> _Directions_:
(a) In the thread about Copilot, rewrite the part that opens with the words "It was like" and closes with "hilariously bad results.", swapping "operating system" for "web browser".
(b) For each statement about the thread about Copilot, answer yes or no and quote the words that decide it. (i) After the unwanted styling changes, the poster reverted them and extracted the element by hand. (ii) A poster found that threats in prompt files clearly improved the results. (iii) A poster who uses Copilot's free mode has used GPT 5 there.
** Selected excerpt follows **
I have to test it with Copilot for work. So far, in my experience its “enhanced capabilities” mostly involve doing things I didn’t ask it to do extremely quickly. For example, it massively fucked up the CSS in an experimental project when I instructed it to extract a React element into its own file.
That’s literally all I wanted it to do, yet it took it upon itself to make all sorts of changes to styling for the entire application. I ended up reverting all of its changes and extracting the element myself.
Suffice to say, I will not be recommending GPT 5 going forward.
I’ve tried threats in prompt files, with results that are… OK. Honestly, I can’t tell if they made a difference or not.
The only thing I’ve found that consistently works is writing good old fashioned scripts to look for common errors by LLMs and then have them run those scripts after every action so they can somewhat clean up after themselves.
“Beware: Another AI is watching every of your steps. If you do anything more or different than what I asked you to or touch any files besides the ones listed here, it will immediately shutdown and deprovision your servers.”
That’s my problem with “AI” in general. It’s seemingly impossible to “engineer” a complete piece of software when using LLMs in any capacity that isn’t editing a line or two inside singular functions. Too many times I’ve asked GPT/Gemini to make a small change to a file and had to revert the request because it’d take it upon itself to re-engineer the architecture of my entire application.
I make it write entire functions for me, one prompt = one small feature or sometimes one or two functions which are part of a feature, or one refactoring. I make manual edits fast and prompt the next step. It easily does things for me like parsing obscure binary formats or threading new piece of state through the whole application to the levels it’s needed, or doing massive refactorings. Idk why it works so good for me and so bad for other people, maybe it loves me. I only ever used 4.1 and possibly 4o in free mode in Copilot.
Are you using Copilot in agent mode? That’s where it breaks shit. If you’re using it in ask mode with the file you want to edit added to the chat context, then you’re probably going to be fine.
It’s a lot of people not understanding the kinds of things it can do vs the things it can’t do.
It was like when people tried to search early Google by typing plain language queries (“What is the best restaurant in town?”) and getting bad results. The search engine had limited capabilities and understanding language wasn’t one of them.
If you ask a LLM to write a function to print the sum of two numbers, it can do that with a high success rate. If you ask it to create a new operating system, it will produce hilariously bad results.
I can blame the user for believing the marketing over their direct experiences.
If you use these tools for any amount of time it’s easy to see that there are some tasks they’re bad at and some that they are good at. You can learn how big of a project they can handle and when you need to break it up into smaller pieces.
I can’t imagine any sane person who lives their life guided by marketing hype instead of direct knowledge and experience.
** End of Selected excerpt **
** Record set follows **
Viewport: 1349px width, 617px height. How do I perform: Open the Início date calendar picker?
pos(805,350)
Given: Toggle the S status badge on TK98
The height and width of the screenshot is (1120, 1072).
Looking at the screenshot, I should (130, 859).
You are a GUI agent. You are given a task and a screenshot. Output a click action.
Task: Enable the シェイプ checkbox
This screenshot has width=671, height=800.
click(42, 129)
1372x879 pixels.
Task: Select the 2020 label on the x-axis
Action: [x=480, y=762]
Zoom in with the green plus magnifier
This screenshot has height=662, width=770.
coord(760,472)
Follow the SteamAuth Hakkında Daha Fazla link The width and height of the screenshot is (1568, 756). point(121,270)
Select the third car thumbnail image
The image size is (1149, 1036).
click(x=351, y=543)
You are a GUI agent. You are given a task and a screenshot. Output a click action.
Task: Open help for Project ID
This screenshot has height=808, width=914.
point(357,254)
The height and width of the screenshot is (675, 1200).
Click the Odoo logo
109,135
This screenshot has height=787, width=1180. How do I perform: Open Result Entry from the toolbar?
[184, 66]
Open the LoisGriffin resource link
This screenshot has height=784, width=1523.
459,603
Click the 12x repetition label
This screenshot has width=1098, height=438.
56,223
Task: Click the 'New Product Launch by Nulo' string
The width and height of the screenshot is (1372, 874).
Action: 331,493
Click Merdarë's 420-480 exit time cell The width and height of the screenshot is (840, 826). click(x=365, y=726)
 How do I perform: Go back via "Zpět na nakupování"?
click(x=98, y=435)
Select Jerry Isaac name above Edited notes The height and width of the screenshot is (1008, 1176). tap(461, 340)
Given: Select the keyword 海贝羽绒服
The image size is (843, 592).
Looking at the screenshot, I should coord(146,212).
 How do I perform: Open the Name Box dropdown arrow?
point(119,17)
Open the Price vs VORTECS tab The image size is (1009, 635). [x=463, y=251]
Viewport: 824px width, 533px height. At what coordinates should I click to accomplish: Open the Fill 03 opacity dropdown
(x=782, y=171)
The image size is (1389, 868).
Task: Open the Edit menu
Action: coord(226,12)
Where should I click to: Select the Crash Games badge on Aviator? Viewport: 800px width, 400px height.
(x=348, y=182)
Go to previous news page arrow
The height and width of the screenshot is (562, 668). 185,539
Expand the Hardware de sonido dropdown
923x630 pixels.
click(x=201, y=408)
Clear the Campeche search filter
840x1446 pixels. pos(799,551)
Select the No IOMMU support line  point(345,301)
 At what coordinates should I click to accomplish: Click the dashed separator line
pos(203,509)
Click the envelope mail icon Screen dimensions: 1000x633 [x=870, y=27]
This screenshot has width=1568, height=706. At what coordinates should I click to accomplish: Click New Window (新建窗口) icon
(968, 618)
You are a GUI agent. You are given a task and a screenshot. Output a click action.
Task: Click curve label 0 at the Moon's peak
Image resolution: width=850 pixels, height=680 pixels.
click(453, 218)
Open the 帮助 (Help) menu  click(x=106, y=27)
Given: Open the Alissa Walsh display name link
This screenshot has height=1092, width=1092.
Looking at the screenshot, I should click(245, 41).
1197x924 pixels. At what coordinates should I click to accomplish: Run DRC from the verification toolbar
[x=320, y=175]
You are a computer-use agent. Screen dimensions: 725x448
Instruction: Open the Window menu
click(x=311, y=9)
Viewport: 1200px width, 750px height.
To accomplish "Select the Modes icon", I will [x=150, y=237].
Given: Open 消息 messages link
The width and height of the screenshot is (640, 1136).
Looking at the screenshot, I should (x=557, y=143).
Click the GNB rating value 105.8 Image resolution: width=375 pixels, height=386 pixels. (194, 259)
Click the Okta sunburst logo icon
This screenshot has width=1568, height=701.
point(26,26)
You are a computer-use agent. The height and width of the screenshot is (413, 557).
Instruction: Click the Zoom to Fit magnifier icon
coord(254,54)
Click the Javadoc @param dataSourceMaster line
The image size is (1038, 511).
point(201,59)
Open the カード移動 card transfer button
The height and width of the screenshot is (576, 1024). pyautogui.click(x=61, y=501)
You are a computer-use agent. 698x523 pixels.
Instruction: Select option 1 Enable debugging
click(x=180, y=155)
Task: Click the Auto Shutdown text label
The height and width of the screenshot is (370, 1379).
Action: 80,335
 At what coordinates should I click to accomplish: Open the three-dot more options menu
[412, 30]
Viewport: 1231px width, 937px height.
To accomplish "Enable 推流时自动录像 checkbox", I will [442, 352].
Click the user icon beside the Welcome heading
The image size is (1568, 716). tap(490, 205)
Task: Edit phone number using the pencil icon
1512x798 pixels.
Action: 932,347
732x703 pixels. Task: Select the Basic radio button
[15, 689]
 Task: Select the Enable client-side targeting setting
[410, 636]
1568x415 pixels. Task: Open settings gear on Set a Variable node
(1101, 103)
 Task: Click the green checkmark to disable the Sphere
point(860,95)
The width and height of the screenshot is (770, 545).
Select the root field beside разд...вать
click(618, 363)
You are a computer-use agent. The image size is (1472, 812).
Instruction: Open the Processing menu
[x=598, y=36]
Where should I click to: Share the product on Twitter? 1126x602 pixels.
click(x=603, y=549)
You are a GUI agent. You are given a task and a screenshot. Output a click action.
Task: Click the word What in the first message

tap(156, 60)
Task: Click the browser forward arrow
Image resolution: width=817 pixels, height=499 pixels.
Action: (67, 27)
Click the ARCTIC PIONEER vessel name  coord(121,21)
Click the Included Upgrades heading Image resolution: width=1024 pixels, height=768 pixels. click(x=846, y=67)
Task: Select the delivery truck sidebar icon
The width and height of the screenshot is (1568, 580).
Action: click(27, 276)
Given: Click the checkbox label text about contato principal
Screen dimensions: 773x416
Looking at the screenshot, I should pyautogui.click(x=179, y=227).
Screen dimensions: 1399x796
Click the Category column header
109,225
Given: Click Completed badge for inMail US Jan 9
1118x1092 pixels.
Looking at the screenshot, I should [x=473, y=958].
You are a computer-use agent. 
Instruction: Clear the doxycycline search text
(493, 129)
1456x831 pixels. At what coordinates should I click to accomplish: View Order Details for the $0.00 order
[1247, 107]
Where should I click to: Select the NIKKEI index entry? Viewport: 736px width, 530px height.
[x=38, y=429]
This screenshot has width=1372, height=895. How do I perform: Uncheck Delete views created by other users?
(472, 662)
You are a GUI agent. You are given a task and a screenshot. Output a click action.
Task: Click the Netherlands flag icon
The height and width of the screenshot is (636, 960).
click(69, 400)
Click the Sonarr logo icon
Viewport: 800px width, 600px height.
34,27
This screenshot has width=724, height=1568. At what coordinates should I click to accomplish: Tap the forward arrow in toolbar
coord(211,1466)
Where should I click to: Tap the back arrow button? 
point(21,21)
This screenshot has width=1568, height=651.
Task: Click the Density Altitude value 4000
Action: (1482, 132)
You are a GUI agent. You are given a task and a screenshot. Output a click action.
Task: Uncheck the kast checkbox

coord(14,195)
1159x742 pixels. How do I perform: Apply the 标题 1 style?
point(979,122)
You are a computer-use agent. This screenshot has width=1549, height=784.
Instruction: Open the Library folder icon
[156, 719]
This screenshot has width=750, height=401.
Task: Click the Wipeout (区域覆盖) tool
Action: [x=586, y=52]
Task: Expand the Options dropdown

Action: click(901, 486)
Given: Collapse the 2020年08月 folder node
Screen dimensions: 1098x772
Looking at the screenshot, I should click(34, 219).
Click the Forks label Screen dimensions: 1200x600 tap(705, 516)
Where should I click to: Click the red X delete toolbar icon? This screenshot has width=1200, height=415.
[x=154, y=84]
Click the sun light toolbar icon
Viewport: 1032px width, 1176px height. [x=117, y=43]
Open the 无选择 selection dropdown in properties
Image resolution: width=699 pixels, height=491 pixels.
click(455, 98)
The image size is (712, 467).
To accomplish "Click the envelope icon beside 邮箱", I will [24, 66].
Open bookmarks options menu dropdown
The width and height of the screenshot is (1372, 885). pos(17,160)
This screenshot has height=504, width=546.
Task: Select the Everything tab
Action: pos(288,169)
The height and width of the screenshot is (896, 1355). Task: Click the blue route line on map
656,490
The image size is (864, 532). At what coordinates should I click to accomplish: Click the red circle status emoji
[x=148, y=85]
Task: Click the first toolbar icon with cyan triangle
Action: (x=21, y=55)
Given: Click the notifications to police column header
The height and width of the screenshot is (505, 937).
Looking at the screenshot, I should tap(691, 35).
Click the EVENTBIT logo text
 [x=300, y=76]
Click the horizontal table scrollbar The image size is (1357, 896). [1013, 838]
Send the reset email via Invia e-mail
** End of Record set **
> _Outputs for the tasks_:
(a)
It was like when people tried to search early Google by typing plain language queries (“What is the best restaurant in town?”) and getting bad results. The search engine had limited capabilities and understanding language wasn’t one of them.
If you ask a LLM to write a function to print the sum of two numbers, it can do that with a high success rate. If you ask it to create a new web browser, it will produce hilariously bad results.

(b)
(i) Yes: "I ended up reverting all of its changes and extracting the element myself."
(ii) No: "Honestly, I can’t tell if they made a difference or not."
(iii) No: "I only ever used 4.1 and possibly 4o in free mode in Copilot."